Given text →
You likely read about a study from Finland that looked at whether women taking hormone replacement therapy (HRT) for more than 10 years had a lower risk of Alzheimer’s disease (AD). I’m not surprised that you’ve heard conflicting statements about HRT’s effectiveness at preventing AD. Here’s the story:
Researchers at the University of Eastern Finland set out to investigate the relationship between use of HRT and Alzheimer’s disease by looking at 8,195 women who were participating in a long-term study of osteoporosis risks and prevention. The rationale for exploring this makes sense: since two out of three Alzheimer’s patients are women, researchers have been trying to determine whether their higher risk could be due to decreased levels of estrogen and progesterone after menopause. Receptors for these hormones are present in brain areas affected by AD, and laboratory and animal studies have shown that estrogen is neuroprotective.
The Finnish researchers asked the participating women, who were between the ages of 47 and 56 when the study began, to report periodically on their use of HRT. They were able to verify these reports via a national prescription registry.
After 20 years of follow up, the researchers determined that women who reported starting to take HRT early in menopause and stayed on it for more than 10 years were half as likely to develop Alzheimer’s as those who didn’t use it, didn’t start it early or didn’t take it long-term. The only exceptions were women who began short-term use of HRT later in life. They turned out to have a higher risk of dementia.

Given records →

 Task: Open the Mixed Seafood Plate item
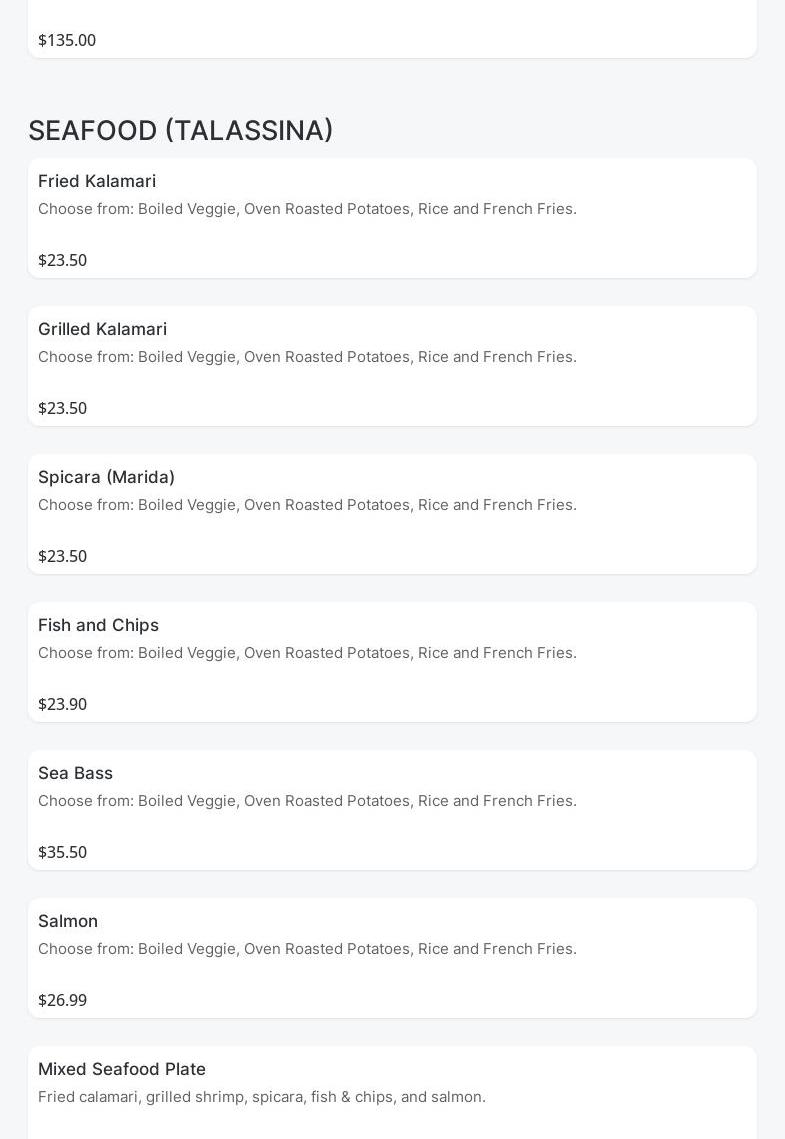[122, 1069]
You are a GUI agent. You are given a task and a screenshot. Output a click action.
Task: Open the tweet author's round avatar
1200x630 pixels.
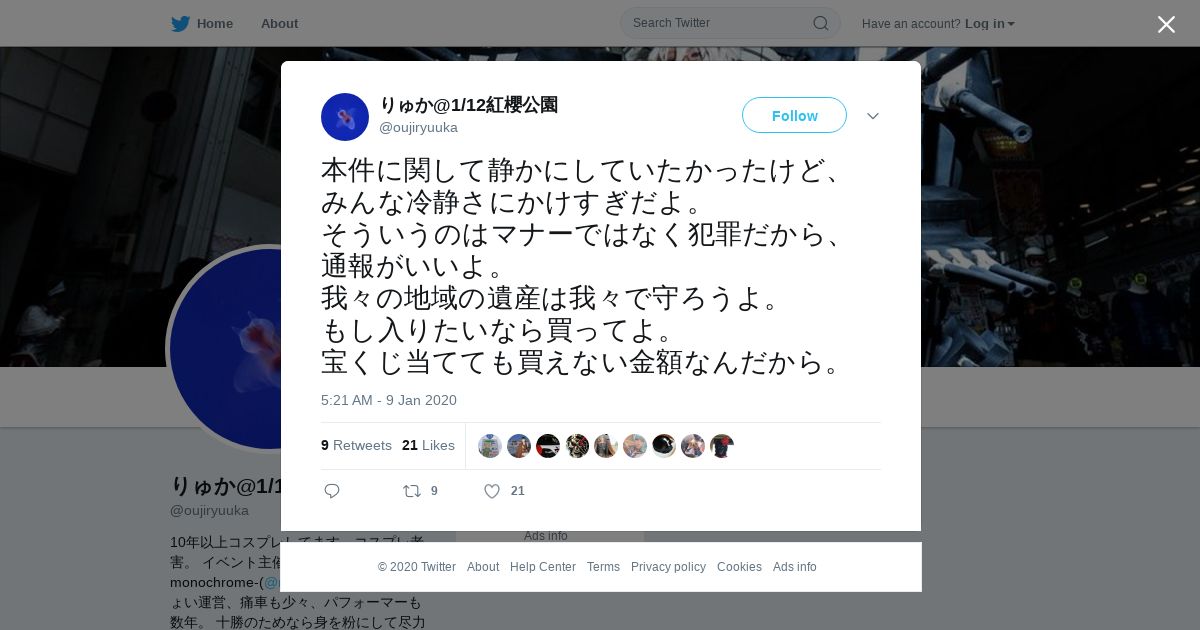tap(345, 117)
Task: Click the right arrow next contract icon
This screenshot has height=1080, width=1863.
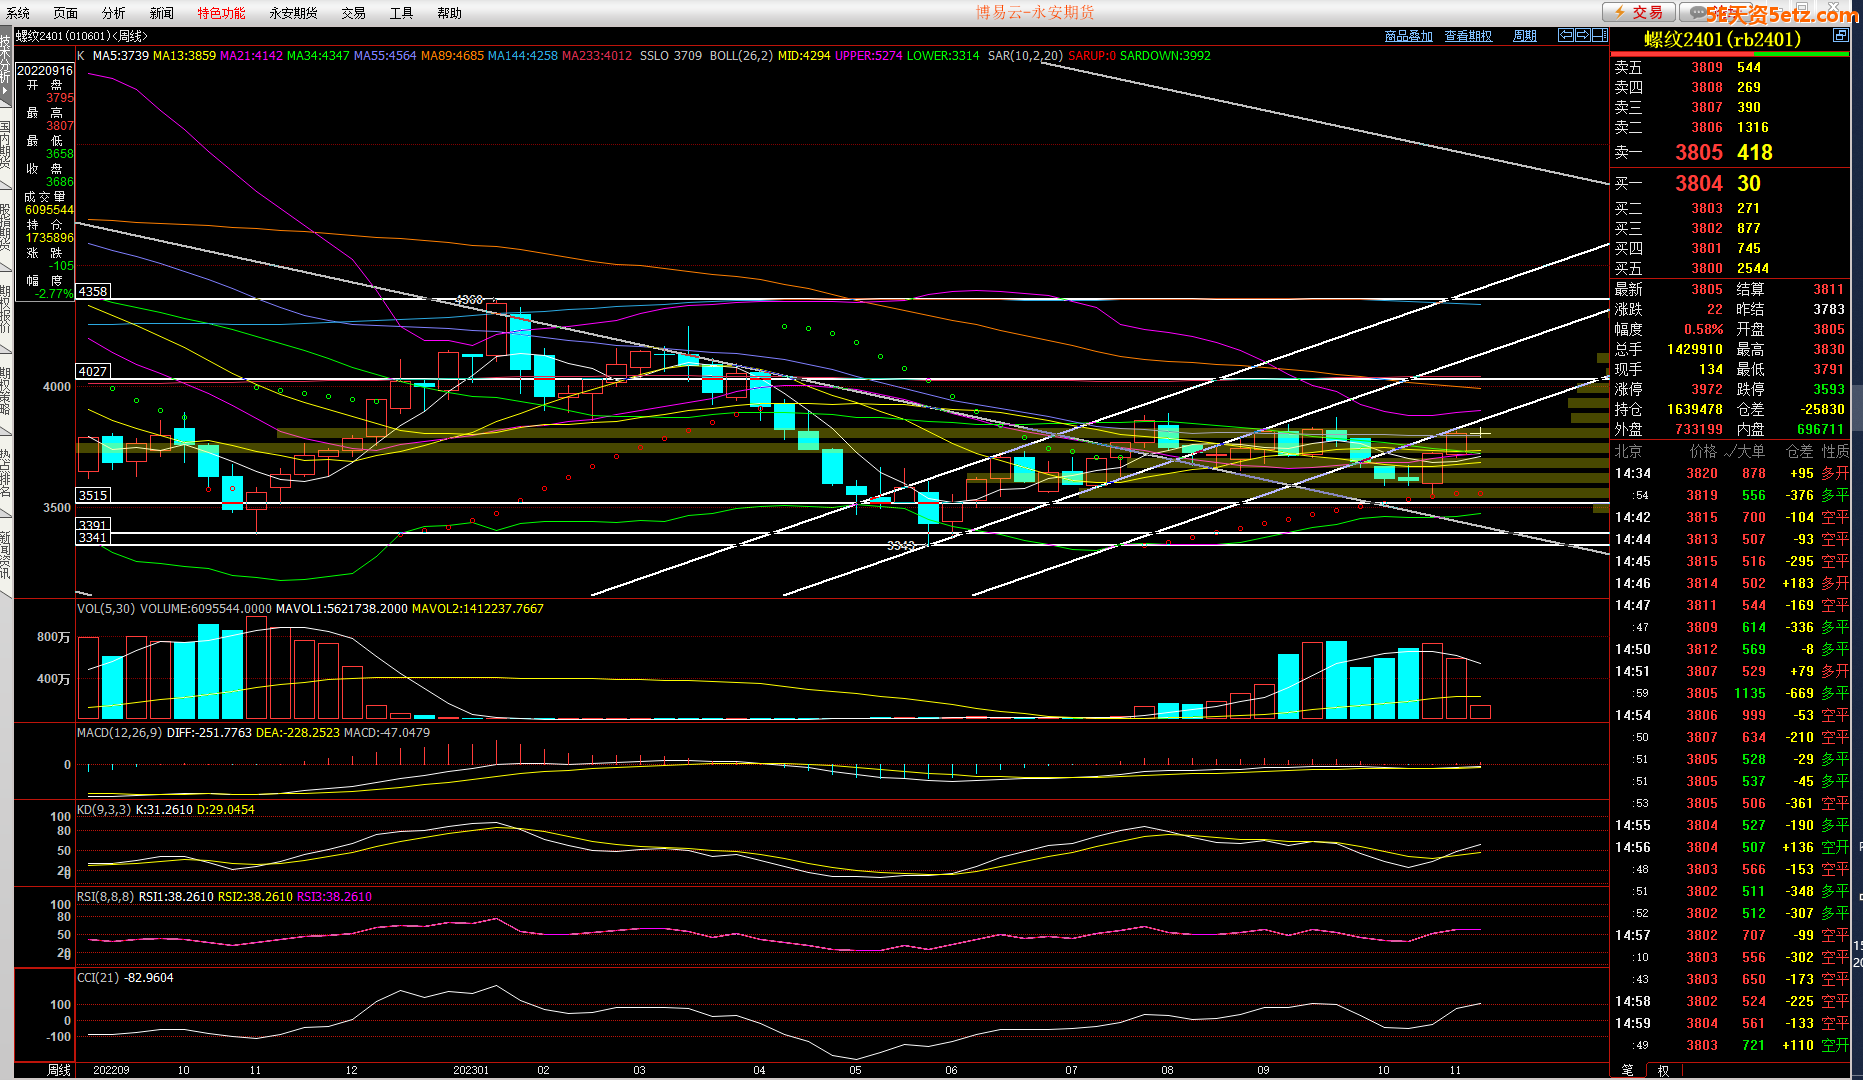Action: (x=1582, y=35)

Study questions →
A – According to the text on hormone replacement therapy and Alzheimer's disease, how many women did the Finnish researchers study?
B – Reproduce the passage of the text on hormone replacement therapy and Alzheimer's disease, starting with "The Finnish researchers" and going on through "risk of dementia.".
The material placed after the text comes from a different source.

Expected outputs →
A – 8,195 women

B –
The Finnish researchers asked the participating women, who were between the ages of 47 and 56 when the study began, to report periodically on their use of HRT. They were able to verify these reports via a national prescription registry.
After 20 years of follow up, the researchers determined that women who reported starting to take HRT early in menopause and stayed on it for more than 10 years were half as likely to develop Alzheimer’s as those who didn’t use it, didn’t start it early or didn’t take it long-term. The only exceptions were women who began short-term use of HRT later in life. They turned out to have a higher risk of dementia.